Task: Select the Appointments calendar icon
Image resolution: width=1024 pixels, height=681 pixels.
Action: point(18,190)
==
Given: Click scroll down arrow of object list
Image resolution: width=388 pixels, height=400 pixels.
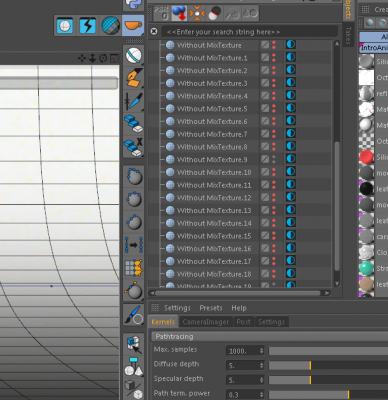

What the task requires.
In the data above, find the line that contains "Given: Click scroll down arrow of object list" and the line that contains "Image resolution: width=388". Repeat exactly those lines and every line between them, and only those.

Result for this exercise.
Given: Click scroll down arrow of object list
Image resolution: width=388 pixels, height=400 pixels.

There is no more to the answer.